[Start Excerpted passage]
Section 3. Purpose. The purpose of the Plan is to enable
the Participating Employers to retain and motivate their
principal officers who provide valuable service to them, and to
provide their principal officers with a means of acquiring or
increasing a proprietary interest in Energy so that they shall
have an increased incentive to work toward the attainment of the
long term growth and profit objectives of Energy and its
affiliated companies.
Section 4. Shareholder Approval. The Plan was conditioned
upon the approval of the Plan by the holders of a majority of the
Shares present, or represented, and entitled to vote at Energy's
1988 annual shareholders' meeting.
Section 5. Eligible Persons. Any principal officer of a
Participating Employer for whom a grant of restricted Shares is
authorized by the independent directors of the Board for a
Measuring Period shall be eligible for restricted Share grants
under the Plan; provided, however, that no grant of restricted
Shares shall be made to a principal officer until such principal
officer consents in writing to abide by the restrictions imposed
on the Shares granted to him or her.
Section 6. Administration. The Plan shall be administered
by the Energy Compensation Committee, consisting of at least
three (3) members of the Board who qualify as "Non-Employee
Directors" within the meaning of Rule 16b-3(b)(3) promulgated
under the 1934 Act and who shall be designated from time to time
by the Board. The decision of a majority of the members of the
Energy Compensation Committee shall constitute the decision of
the Energy Compensation Committee, and the Energy Compensation
Committee may act either at a meeting at which a majority of its
members are present or by a written consent signed by all of its
members. The Energy Compensation Committee may appoint
individuals to act on its behalf in the administration of the
Plan; provided, however, that except as otherwise provided by the
Plan, the Energy Compensation Committee shall have the sole,
final and conclusive authority to administer, construe and
interpret the Plan.
Section 7. Number of Shares Subject to the Plan. The total
number of Shares that may be granted under the Plan may not
exceed Two Hundred Thousand (200,000) Shares, subject to
adjustment as provided in Section 9 hereof. Those Shares may
consist, in whole or in part, of authorized but unissued Shares
or Shares reacquired by Energy, including Shares purchased in the
open market, not reserved for any other purpose.
Section 8. Unused Shares. In the event any Shares subject
to grants made under the Plan are forfeited pursuant to
Section 15 hereof, such forfeited Shares shall again become
available for issuance under the Plan.
Section 9. Adjustments in Capitalization. In the event of
any change in the outstanding Shares by reason of a stock
dividend, stock split, recapitalization, merger, consolidation,
combination, stock rights plan or exchange of shares or other
similar corporate change, the aggregate number of Shares issuable
under the Plan shall be appropriately adjusted by the Board,
whose determination shall be conclusive. In such event, the
Board shall also have discretion to make appropriate adjustments
in the number and type of shares subject to restricted Share
grants then outstanding under the Plan pursuant to the terms of
such grants or otherwise.
[End Excerpted passage]
[Start Data lines]
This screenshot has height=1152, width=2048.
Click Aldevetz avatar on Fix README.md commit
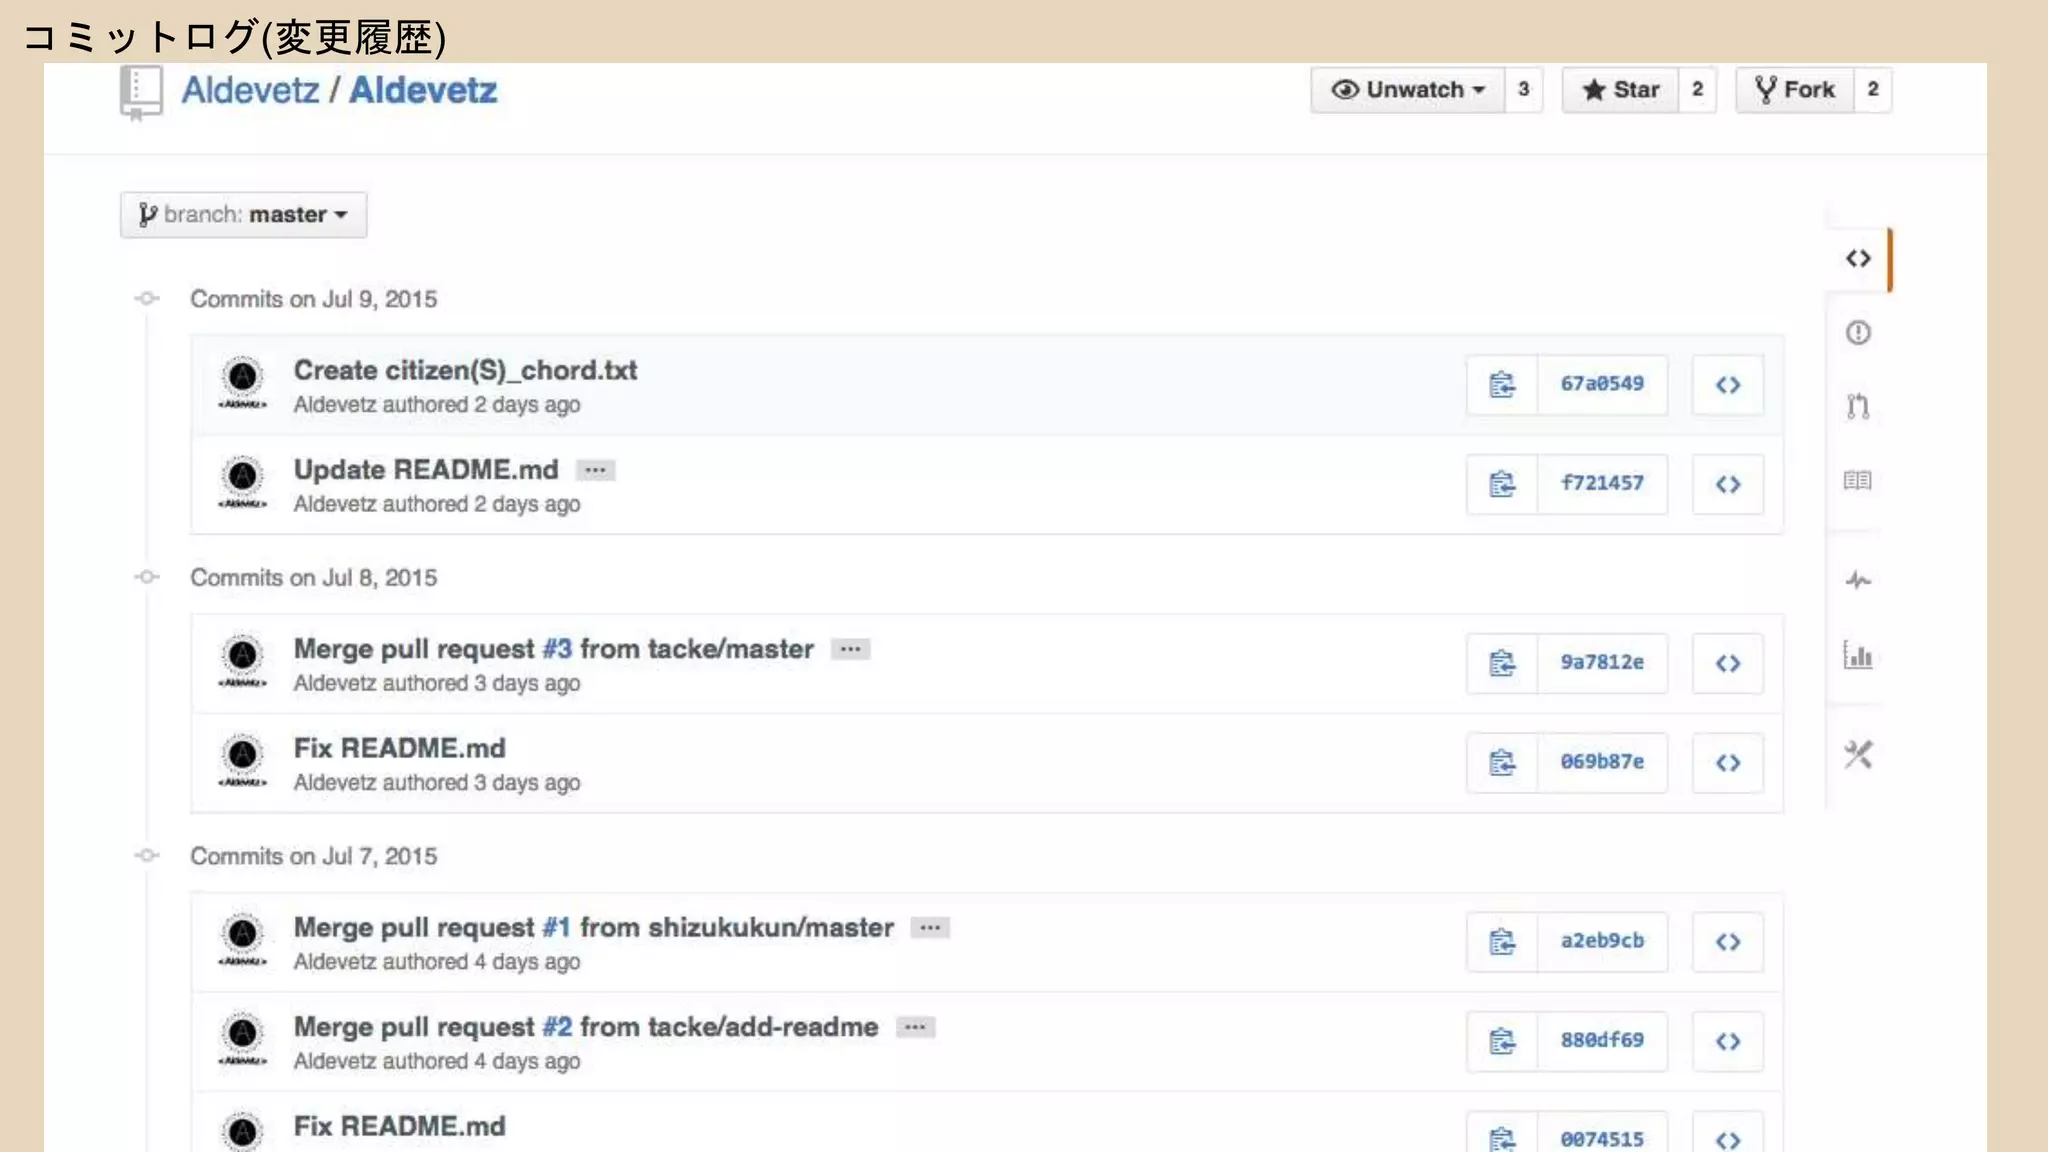coord(243,757)
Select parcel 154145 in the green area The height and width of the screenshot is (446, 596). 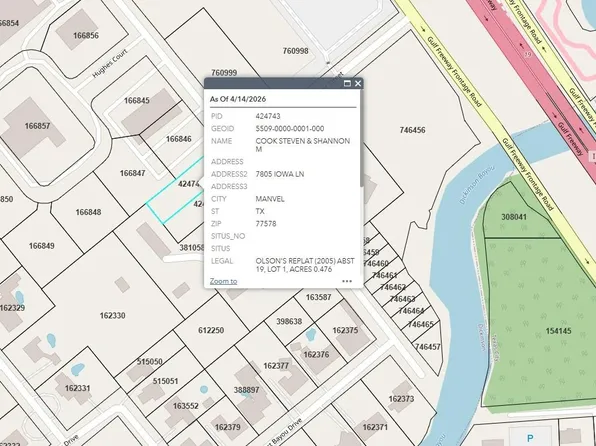(558, 331)
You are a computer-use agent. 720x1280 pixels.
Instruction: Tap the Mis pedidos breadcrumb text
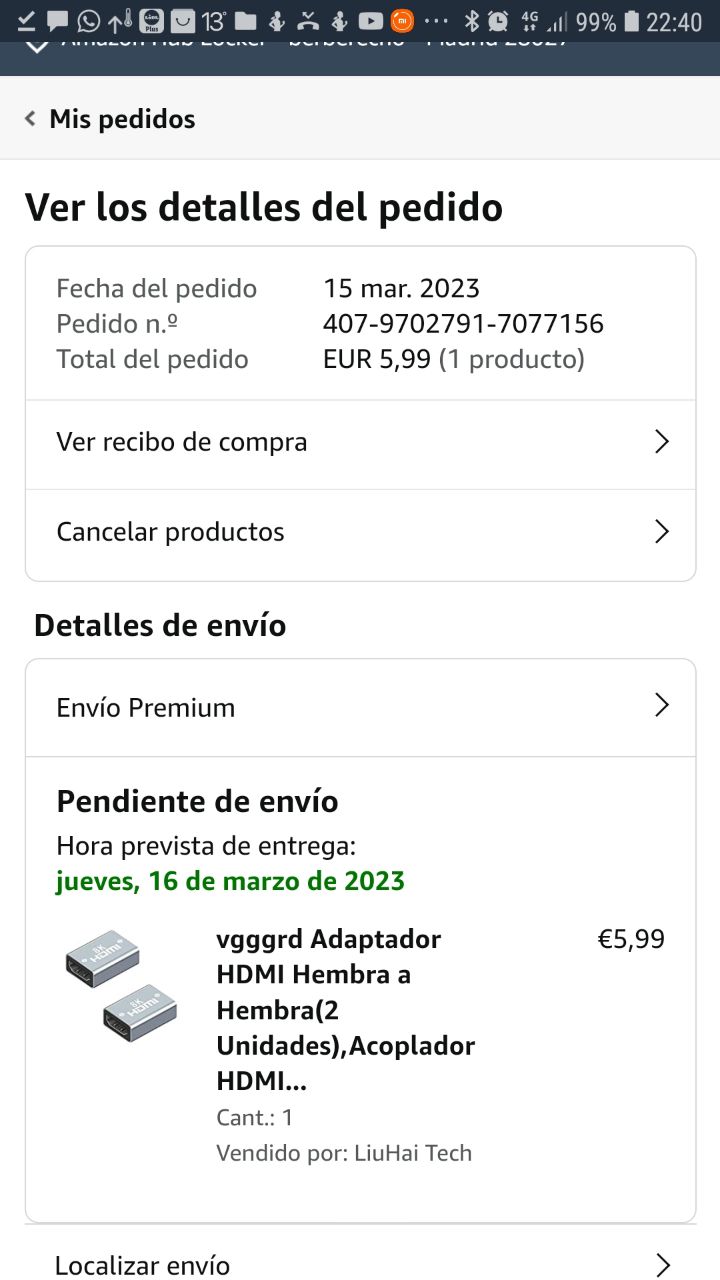[122, 119]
[End Data lines]
Work to do
1 > Decide whether each statement below agrees with the restricted share plan excerpt. Answer yes or no and quote the deciding words of that excerpt.
(a) The Energy Compensation Committee must have at least three members.
(b) Forfeited Shares are permanently removed from the Plan.
(c) The Plan permits grants of up to 500,000 Shares in total.
2 > Carry on the restricted share plan excerpt, beginning right after its final sentence.

Exercise responses
1 >
(a) Yes: "consisting of at least three (3) members of the Board"
(b) No: "such forfeited Shares shall again become available for issuance under the Plan"
(c) No: "may not exceed Two Hundred Thousand (200,000) Shares"

2 >
Section 10. Grant of Restricted Shares. Before the
beginning of each Measuring Period, the independent directors of
the Board shall determine the principal officers to whom
restricted Share grants are to be made and the Restricted Stock
Target Percentages for such Measuring Period. As of the first
day of each Measuring Period, Energy shall issue to each Grantee
a number of restricted Shares determined by dividing:
(a) the product of:
(i) one (1), and
(ii) an amount equal to the Grantee's aggregate annual
base salary from all of the Participating
Employers (excluding any bonuses or incentive
compensation) in effect on such date times his or
her Restricted Stock Target Percentage,
by
(b) the average of the daily averages of the high and low
sales price of the Shares for the twenty (20)
consecutive trading days immediately preceding the
first day of each Measuring Period (as reported in The
Wall Street Journal), rounding up or down any
fractional Share to the nearest whole Share.
During the first twelve (12) months of a Measuring Period,
the independent directors of the Board may provide for additional
grants of restricted Shares to be made to other principal
officers of the Participating Employers. The number of
restricted Shares to be issued to any such principal officer
shall be determined by dividing:
(c) the product of:
(i) the number of full months remaining in the first
twelve (12) months of the Measuring Period at the
effective date of his or her Plan participation,
and
(ii) an amount equal to the principal officer's annual
aggregate base salary from all of the
Participating Employers (excluding bonuses or
incentive compensation) in effect on the effective
date of his or her restricted Share grant times
his or her Restricted Stock Target Percentage,
by
(d) the average of the daily averages of the high and low
sales price of the Shares for the twenty (20)
consecutive trading days immediately preceding the
effective date of his or her Plan participation (as
reported in The Wall Street Journal), rounding up or
down any fractional Share to the nearest whole Share.
Section 11. Restrictions on Transferability. Until the
lifting of the restrictions on the Shares granted hereunder, no
Shares granted under the Plan may be sold, transferred, pledged,
assigned, or otherwise alienated or hypothecated, otherwise than
by will or by the laws of descent and distribution until the
termination of the applicable Period of Restriction.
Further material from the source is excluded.